Note that no two of $(-a+b+c)$, $(a-b+c)$, and $(a+b-c)$ can be negative. If so, then one of $$ \begin{align} (a-b+c)+(a+b-c)&=2a\\ (a+b-c)+(-a+b+c)&=2b\\ (-a+b+c)+(a-b+c)&=2c \end{align} $$ would be negative, but each of $a$, $b$, and $c$ is positive. Thus, at most one can be negative. If only one were negative, then the product on the left would be non-positive and the inequality would be trivial. Therefore, we can assume that $a$, $b$, and $c$ are sides of a triangle.

By Heron's Formula, a triangle with sides of length $a$, $b$, and $c$, has area $A$ where $$ (a+b+c)(-a+b+c)(a-b+c)(a+b-c)=16A^2\tag{1} $$ Let $r$ be the radius of the inscribed circle and $R$ be the radius of the circumscribed circle.
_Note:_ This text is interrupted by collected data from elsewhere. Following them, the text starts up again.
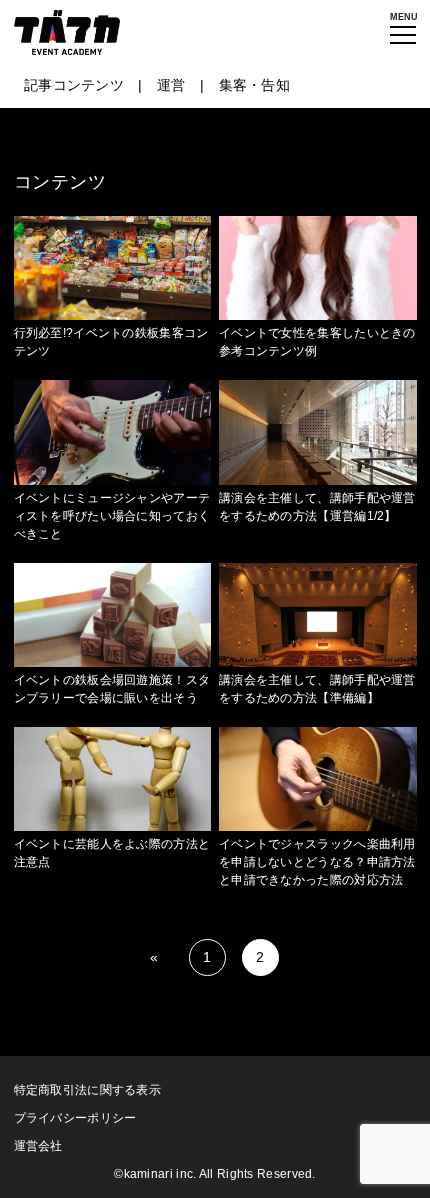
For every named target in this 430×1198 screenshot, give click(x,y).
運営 (171, 85)
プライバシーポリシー (75, 1118)
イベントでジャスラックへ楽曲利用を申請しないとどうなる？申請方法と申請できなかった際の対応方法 (317, 862)
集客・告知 (255, 85)
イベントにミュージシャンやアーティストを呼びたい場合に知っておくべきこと (112, 516)
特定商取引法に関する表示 (88, 1090)
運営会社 (38, 1146)
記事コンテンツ (74, 85)
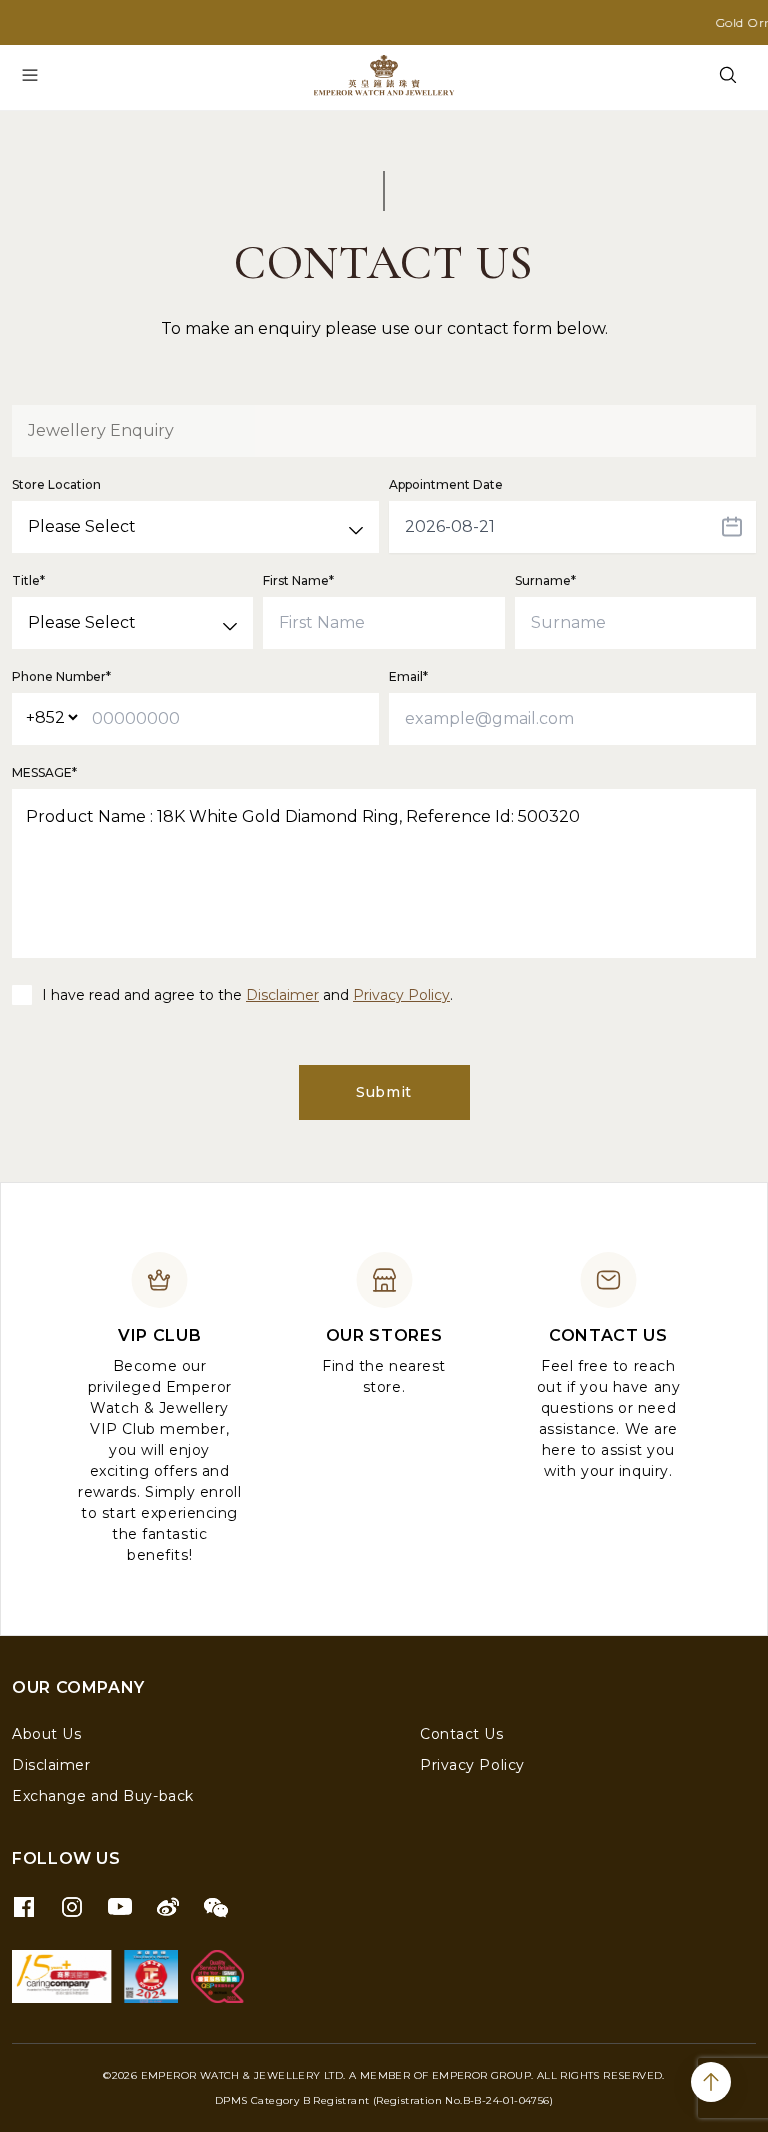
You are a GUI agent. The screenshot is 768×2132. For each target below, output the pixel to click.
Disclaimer (282, 995)
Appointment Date (446, 484)
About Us (46, 1734)
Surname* (545, 580)
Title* (28, 580)
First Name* (298, 580)
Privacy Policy (401, 995)
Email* (408, 676)
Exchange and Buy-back (103, 1796)
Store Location (56, 484)
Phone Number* (61, 676)
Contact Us (462, 1734)
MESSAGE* (44, 772)
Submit (383, 1092)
Then $$ 2A=r(a+b+c)\tag{2} $$ and $$ 4AR=abc\tag{3} $$ Putting together $(1)$-$(3)$ yields $$ (-a+b+c)(a-b+c)(a+b-c)R=2rabc\tag{4} $$ The distance $d$ between the incenter and circumcenter is given by $$ d^2=R(R-2r)\tag{5} $$ Combining $(4)$ and $(5)$ gives $$ \begin{align} (-a+b+c)(a-b+c)(a+b-c) &=\left(1-\frac{d^2}{R^2}\right)abc\\[6pt] &\le abc\tag{6} \end{align} $$


Justifications of $(2)$, $(3)$, and $(5)$ can be found in this answer.